Les témoignages ont donné une dimension humaine à ce plaidoyer. Madame Atosha Charly, écogarde, a retenu l’importance des examens réguliers et a recommandé d’intégrer le planning familial dans les sensibilisations. Thérèse Mokobe, animatrice, a partagé son expérience : « Ce séminaire m’a appris qu’il ne faut rien négliger. Quand on refuse de se faire examiner, on met en danger ses enfants et toute sa communauté. » Ces paroles, empreintes de sincérité, ont transformé la salle en un espace de prise de conscience collective.

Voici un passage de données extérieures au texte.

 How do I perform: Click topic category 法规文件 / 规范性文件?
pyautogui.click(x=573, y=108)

Même les aspects pratiques ont été abordés. L’infirmier Timotée a rappelé l’importance de l’hygiène des outils, des maisons, des cuisines et des toilettes pour prévenir non seulement les IST mais aussi d’autres infections. Ainsi, la santé est apparue comme une responsabilité partagée, où chaque geste compte.
Femmes et biodiversité : un rôle central affirmé
Le 14 mars, les femmes du Parc se sont retrouvées pour un atelier sur « Droit, justice et action des femmes et filles pour la protection et gestion durable de la faune et flore ». Là encore, la parole féminine s’est affirmée avec force et conviction.

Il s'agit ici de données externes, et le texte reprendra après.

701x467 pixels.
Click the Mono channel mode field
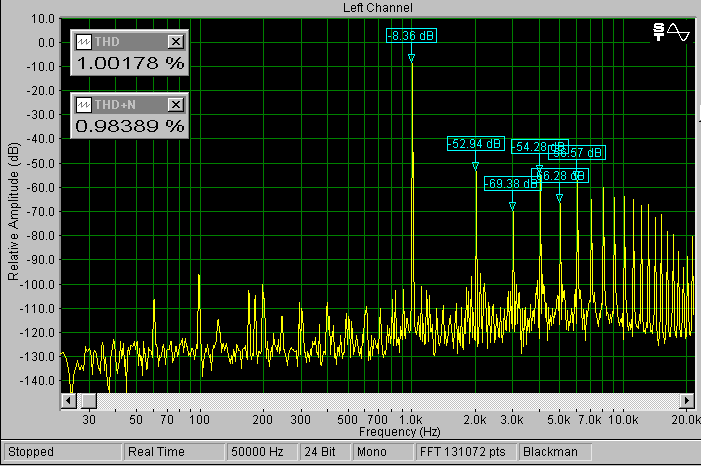[x=377, y=452]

Rachel Dzaringa, point focal genre, a rappelé que la femme, gestionnaire des ressources alimentaires, peut influencer les habitudes de consommation et contribuer à la lutte contre le braconnage. Elle a encouragé les participantes à depasser leur timidité et à s’exprimer davatange dans des réunions communautaires, rappelant que : « L’avis de la femme est capital à tous les niveaux de gestion et de décision. » Elle a illustré son propos par l’exemple inspirant de « maman Jeanne », chauffeur de tracteur au PNG, preuve que les femmes peuvent exercer des métiers traditionnellement réservés aux hommes.
Les échanges ont également mis en lumière l’équilibre entre droits et devoirs. Jolie Miancho, responsable de sauvegarde sociale, a insisté sur le devoir de transmettre les informations utiles pour renforcer la relation entre le Parc et les communautés. La juriste Chantal Sikuli a recadré les débats en s’appuyant sur la loi, donnant aux discussions une assise juridique solide.

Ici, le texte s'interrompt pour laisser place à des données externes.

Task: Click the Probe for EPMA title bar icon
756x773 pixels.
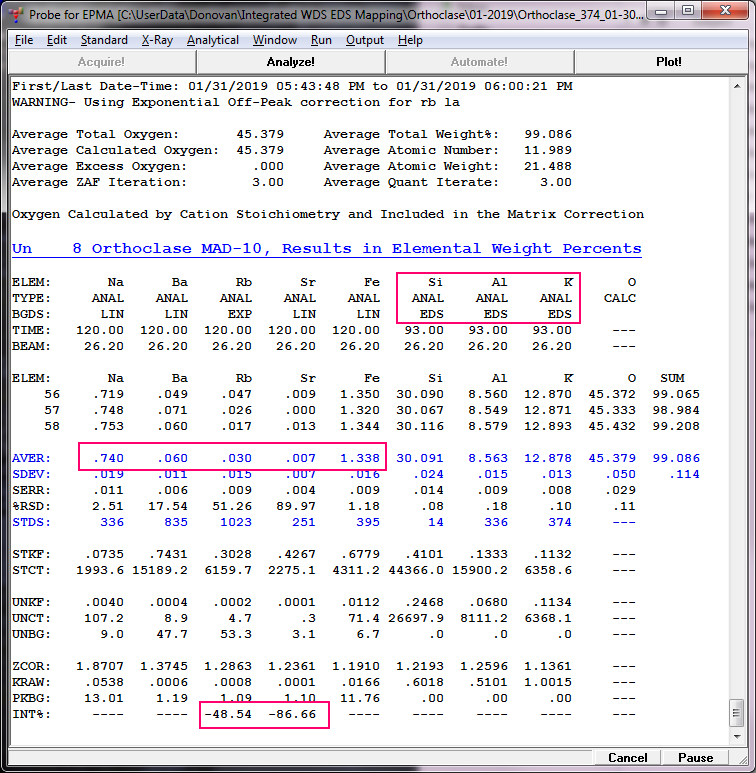Action: (x=15, y=14)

Les invitées venues de l’extérieur ont enrichi le débat. Charlotte Kwadje, chef de service genre et famille du territoire de Faradje, a exprimé sa joie de découvrir Garamba et a recommandé d’organiser ces rencontres régulièrement. Christine Mboligihe, représentante de l’association Maman Boboto, a rappelé que « droits et devoirs marchent parallèlement » et que chaque femme doit sensibiliser sa famille et sa communauté à la préservation de la biodiversité. La visite au sanctuaire des rhinocéros a renforcé cette prise de conscience : voir ces animaux majestueux dans leur habitat naturel a donné un sens concret à la mission de protection.
Une célébration porteuse d’avenir
Ces célébrations traduisent une vision de conservation inclusive, où santé, droits et biodiversité s’unissent pour bâtir un avenir durable. En plaçant la femme au cœur de ses actions communautaires, Garamba démontre que l’engagement féminin est un puissant levier de changement. Rendues possibles grâce au Partenariat Public-Privé entre l’ICCN et African Parks, avec l’appui de l’Union Européenne, ces initiatives rappellent que l’égalité et l’inclusion sont des piliers essentiels pour un développement harmonieux.
Comme l’a rappelé Dr Patricia, « la santé est une affaire de tous ». Et à Garamba, ce mois de mars a prouvé que la voix des femmes est une force qui sauve, protège et construit. Rachel Dzaringa a conclu en lançant un appel vibrant : « Quand une femme se lève pour défendre la santé et la nature, c’est toute une communauté qui se met debout derrière elle. »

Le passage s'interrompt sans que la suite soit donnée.